Блестящая темнота вокруг твари загустела. Даймон почувствовал холодные капельки пота, стекающие по вискам. Его ждал действительно тяжелый поединок, и еще никогда до этого момента ему не приходилось сталкиваться в поединке с созданием, официально принадлежащим к высоким чинам Царства. И что с того, что бестия безумная, как мартовская химера? Даже если бы он победил, то не мог бы рассчитывать ни на что, кроме серьезных проблем.
Внезапно он дернулся, потому что мгла вокруг создания рассыпалась блестящими хлопьями. Ему многого стоило, чтобы удержать руку на луке седла и
Он услышал вздох коня и сам застонал в душе, разглядев существо.
«Проклятье! Агнец! В недобрый час захотелось тебе, Полынь, пастушьих пастбищ».
Пушистая, белее снега овечка размером с большой холм повернула к ангелу косматую голову. Черные влажные глаза смотрели с невинным доверием. Когда она пошевелилась, на ее шее зазвенел колокольчик сладким серебристым звуком.
Даймон сглотнул слюну, а Агнец склонил голову.
– Приветствую, Разрушитель, – раздался в его голове голос, который не имел ничего общего с нежностью или мягкостью. – Ты рад?
– Некоторые вещи приносят нам радость, – начал он осторожно. – Не знаю, какую из них ты имеешь в виду.
– Я спросил, ты рад? – повторил Агнец глубоким вибрирующим шепотом, который ощущался даже на кончиках пальцев.
– Нет, – признался Даймон. – Нисколько.
– Кровь, – прошелестел шепот, – кровь и пожарище. Эти неприятности ожидаемы, однако более неожиданные, чем ваш разум может понять. Разве ты не волен радоваться, Разрушитель?

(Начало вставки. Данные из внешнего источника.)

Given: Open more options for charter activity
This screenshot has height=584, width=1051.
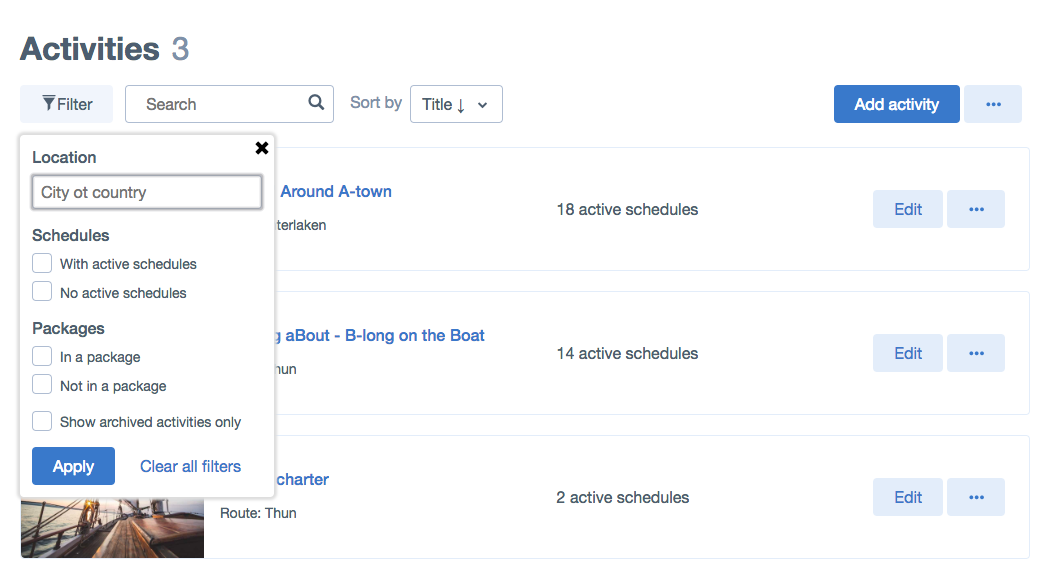Looking at the screenshot, I should pos(975,497).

«Возможно, Царство больше бы процветало, если бы половина светлых не была безумцами», – хмуро подумал Даймон.
В это самое мгновение Агнец взорвался смехом, таким неприятным, что ангел скривился.
– Не стоит недооценивать, ангел Разрушений, слов, произнесенных с добрыми побуждениями. Ваши мысли, крылатые, как пыль на ветру. Бестия знает. Бестия чувствует. Мы несем послание радости тебе, Абаддон. Вот оно – кровь и пожарища. Не хочешь увидеть, потери будут только с твоей стороны. Мы насчитываем миллионы лет. Для нас конец едва ли интересный опыт, развлечение, которого мы не знали со времен эонов. Без страха, без печали. Страх и печаль принадлежат вам, крылатые. Я потерял время.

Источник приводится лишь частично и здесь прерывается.